◆ WHAT IS EXPECTED
When the word "Given" shows up in a line of the records below, copy that line.

◆ RECORDED INFORMATION
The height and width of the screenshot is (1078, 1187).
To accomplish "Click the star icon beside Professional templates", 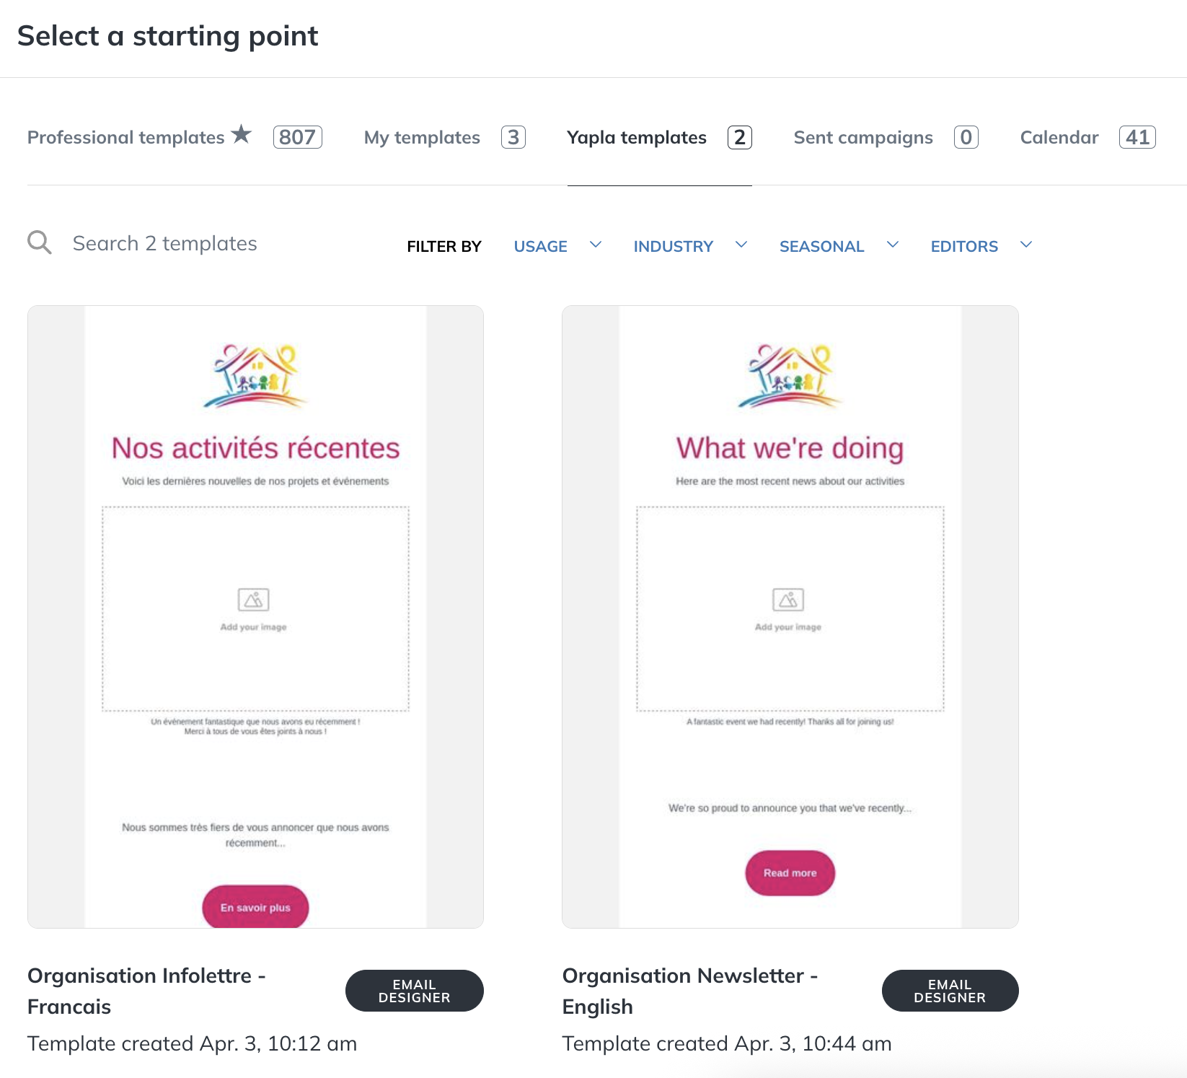I will tap(242, 134).
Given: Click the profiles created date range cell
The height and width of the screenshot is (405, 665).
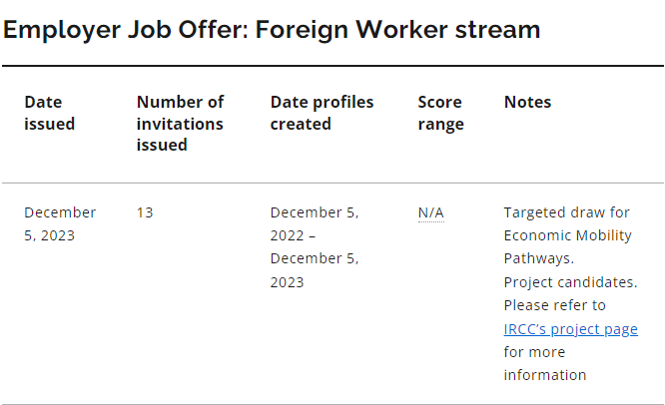Looking at the screenshot, I should pos(314,246).
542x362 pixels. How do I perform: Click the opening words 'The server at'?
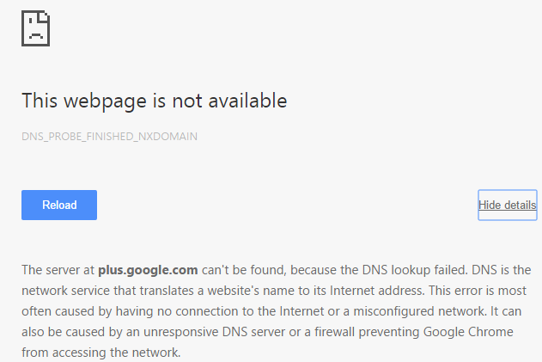[58, 270]
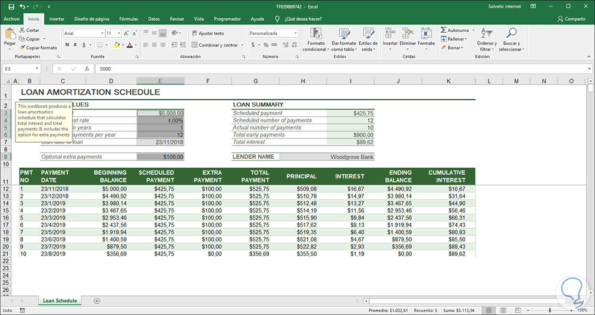Click the Autosuma sigma icon

[444, 30]
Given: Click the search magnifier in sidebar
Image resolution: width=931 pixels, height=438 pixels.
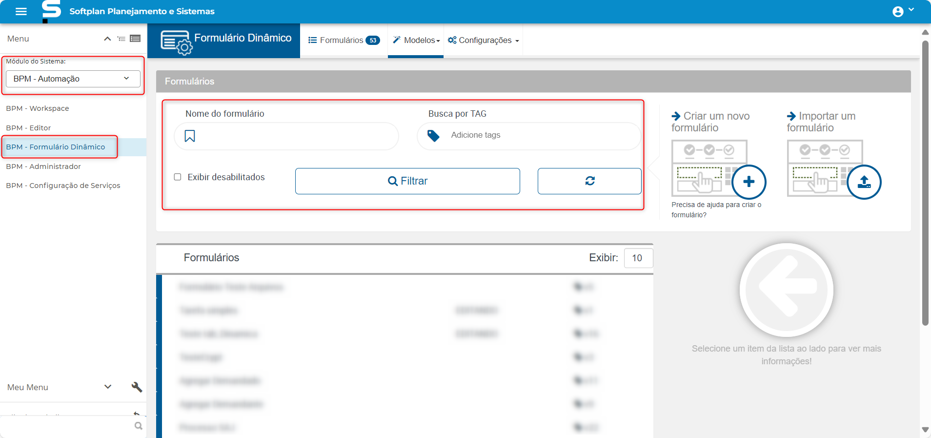Looking at the screenshot, I should click(139, 426).
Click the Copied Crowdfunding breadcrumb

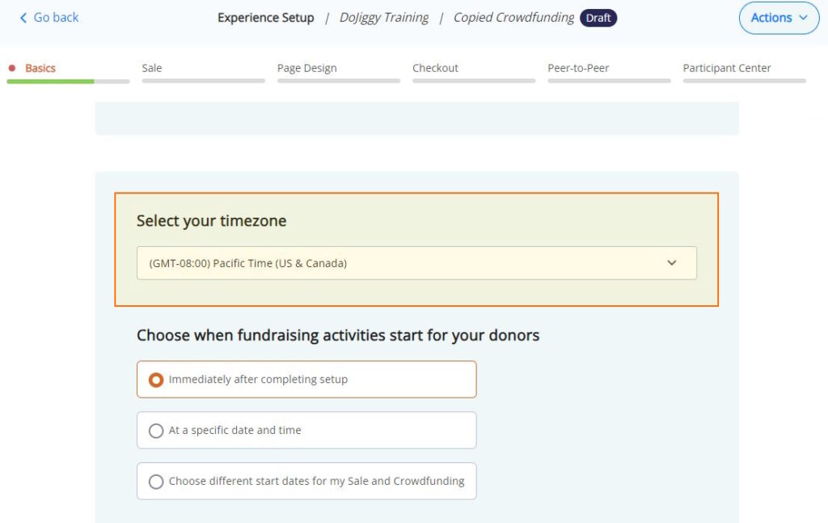coord(513,18)
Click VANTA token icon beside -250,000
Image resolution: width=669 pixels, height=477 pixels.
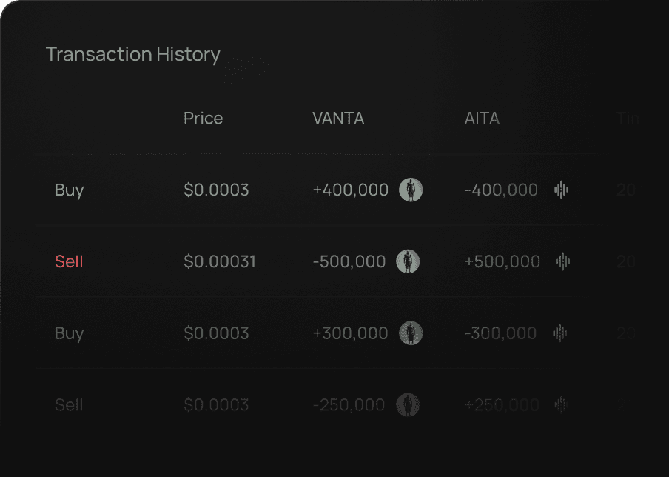click(408, 405)
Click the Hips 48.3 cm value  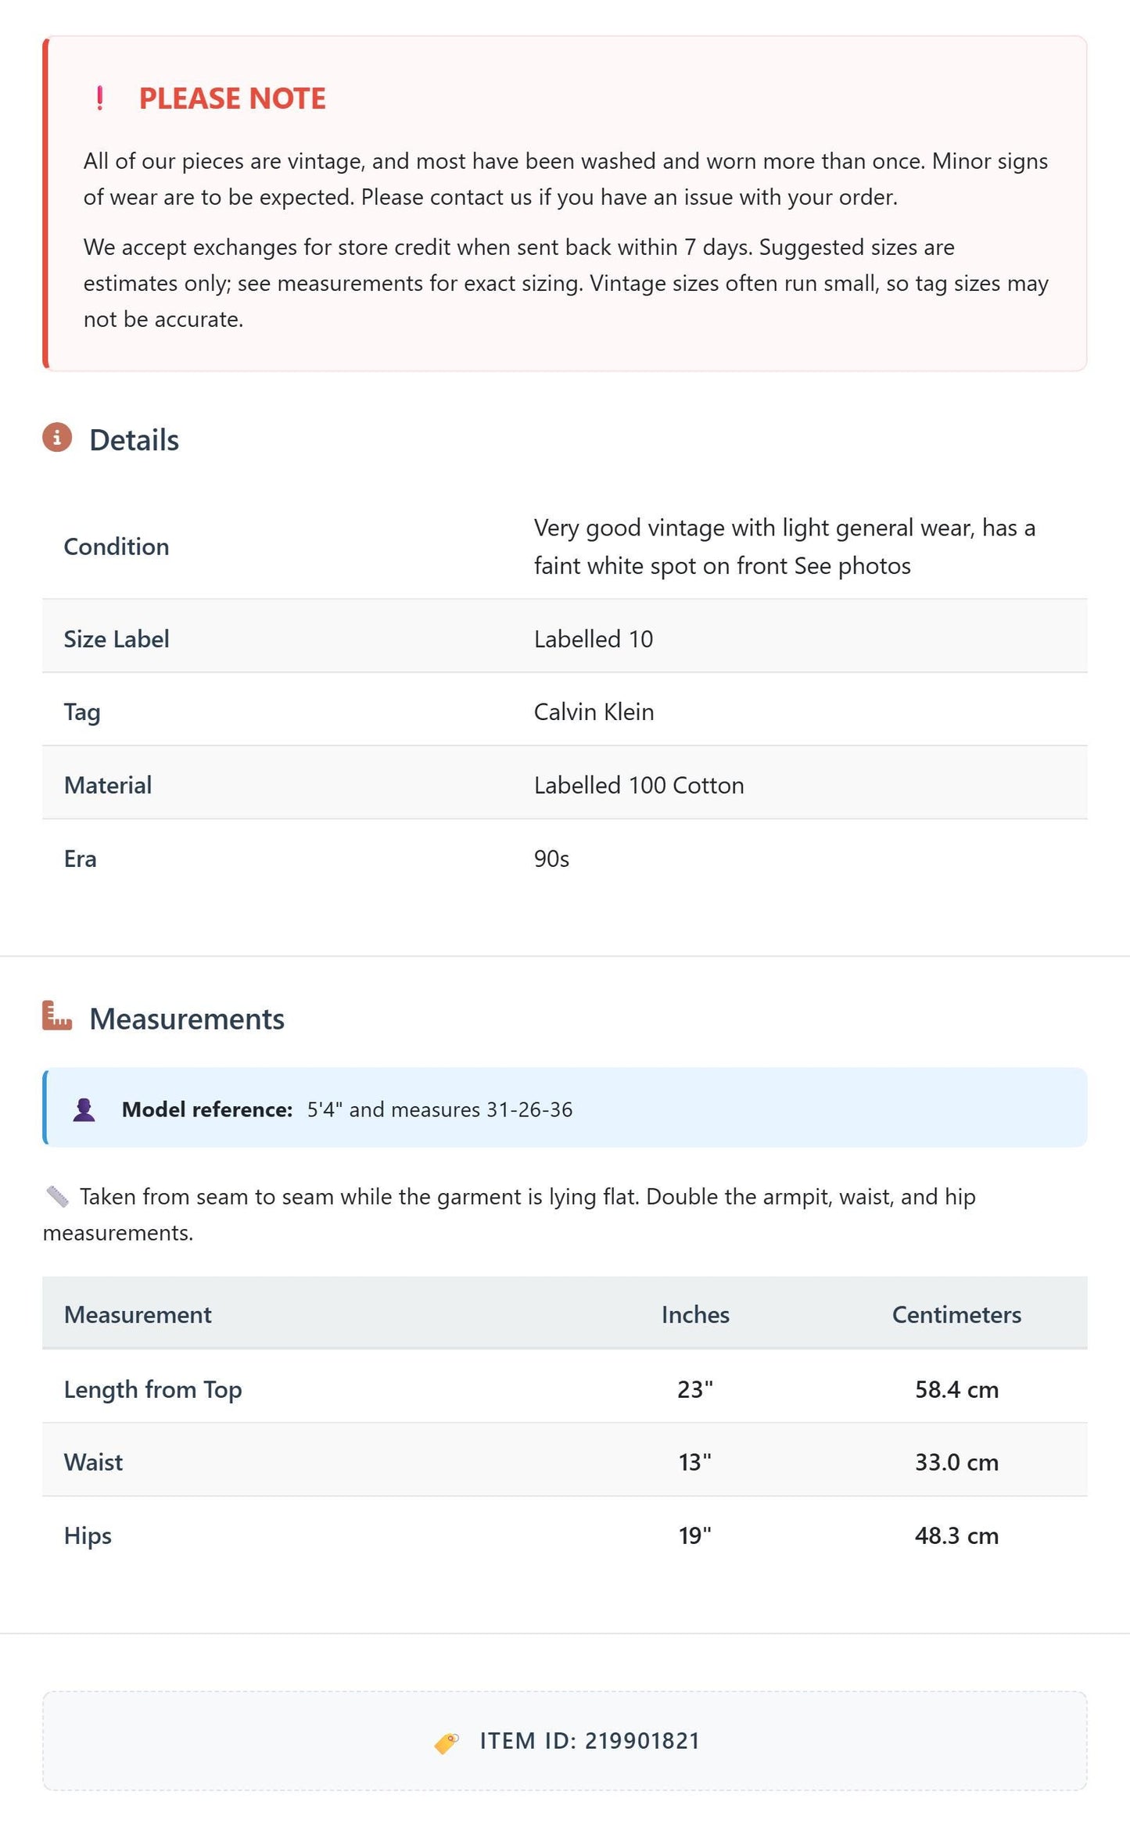956,1535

◆ RESPONSE TO THE TASK
Given: Click the profiles created date range cell
Given: Click the search magnifier in sidebar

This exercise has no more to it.